| What you will do |
**a.** In the review of the Derrida biography, whose translation is Peeters's prose judged through?
**b.** Pick up the review of the Derrida biography after its last sentence and keep writing it.

| Document segment |

-- BEGIN --

Peeters’s prose, judged here via Andrew Brown’s translation, is clear, unadorned, and unpretentious; it is rarely stylish and generally utilitarian. Nevertheless, the abundance of direct quotations, especially of Derrida, combined with the intrinsic interest of many of the events narrated and the skill with which Peeters teases out traits of character, yield a life story that proves engaging if sometimes wearisome: so many books written, lectures delivered, seminars conducted, friends cheered or consoled; so many administrative chores undertaken, world crises addressed, barricades stormed. Derrida is also, I should add, at times quite moving. Peeters wishes us to understand the importance of young Jackie’s encounters with anti-Semitism and wants us to see that the brilliant enthraller of the world’s intelligentsia was once an insecure student for whom exams were “terrifying ordeals” and who remained throughout his life riddled by self-doubt, depression, and conundrum. We revisit the stories of Derrida’s arrest in Prague on bogus charges of drug trafficking and his unwavering defense of beleaguered friends (Paul de Man, Louis Althusser), glimpse his sometimes lackluster parenting and uncover the complications of a love affair and the child Derrida never knew, learn that he loved to swim and watch “bad soap operas.”

-- END --

| Data excerpt |
-- BEGIN --

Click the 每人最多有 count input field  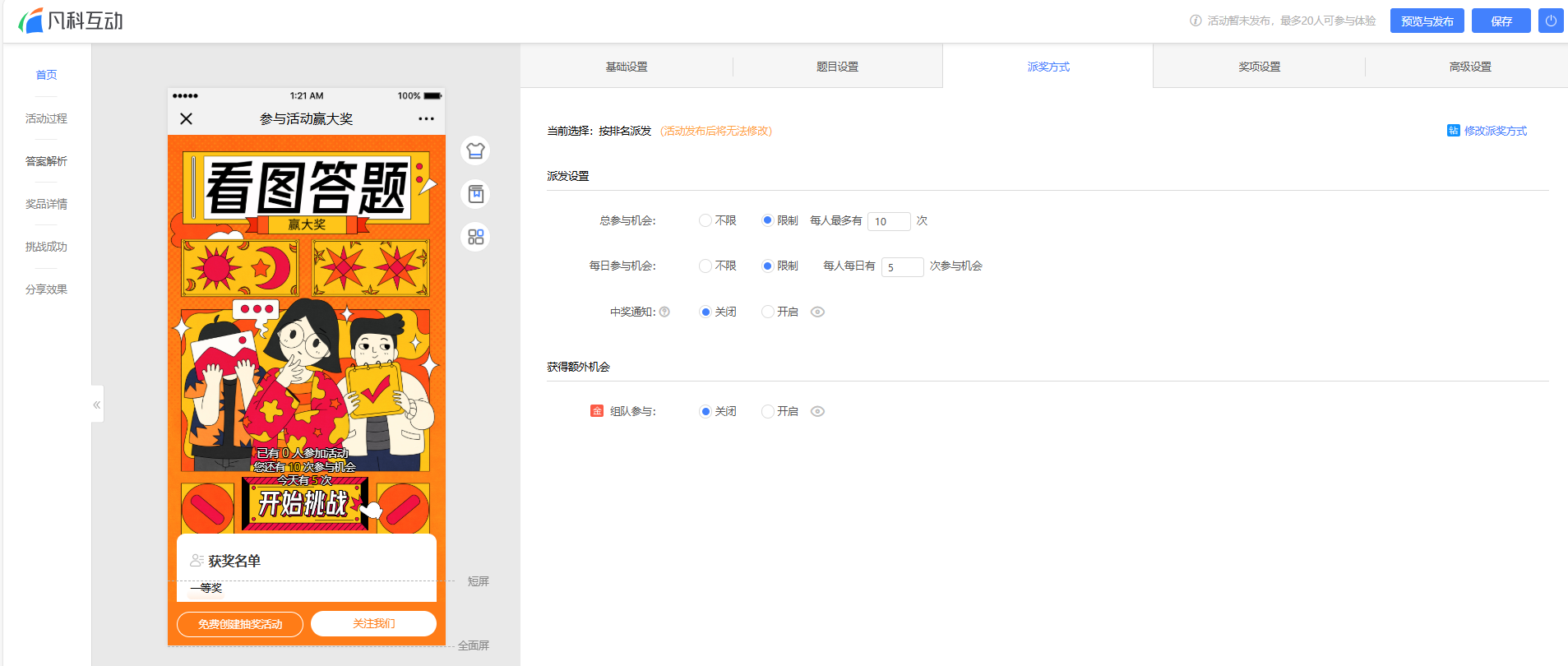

-- END --

| Outputs for the tasks |
**a.** Andrew Brown's translation.

**b.**
In the single chapter that abandons chronology, a small masterpiece of portraiture is achieved through a collage of charming trivia ranging from the answers Derrida once supplied to a questionnaire (“Favorite hero in a novel: Bartleby. Your favorite heroine in real life: I’m keeping that a secret”) to his skill as a driver and taste in clothes. Indeed, whether through excerpts from published texts, snippets of personal letters, or the recollection of close friends, the Derrida assembled here is a complicated, conscientious, generous, troubled, immensely likeable man, an obsessed workaholic whose fondest dream was “to leave traces in the history of the French language” and who claimed that he knew he wrote too much but defended himself by explaining, “I can’t help it. It’s my way of fighting against death.” It is difficult not to like and admire a man who, friends report, was found near the end of his life, ill with the effects of chemotherapy and barely able to write, “typing detailed reports on the papers of . . . students that continued to be sent to him.” It is difficult not to be charmed by one of philosophy’s most challenging thinkers when, two weeks before he died, he could remark to a friend so simply, “when I arrive in front of Saint Peter, this is what I’ll tell him: ‘I’m really sorry’ and ‘the landscapes are lovely.’”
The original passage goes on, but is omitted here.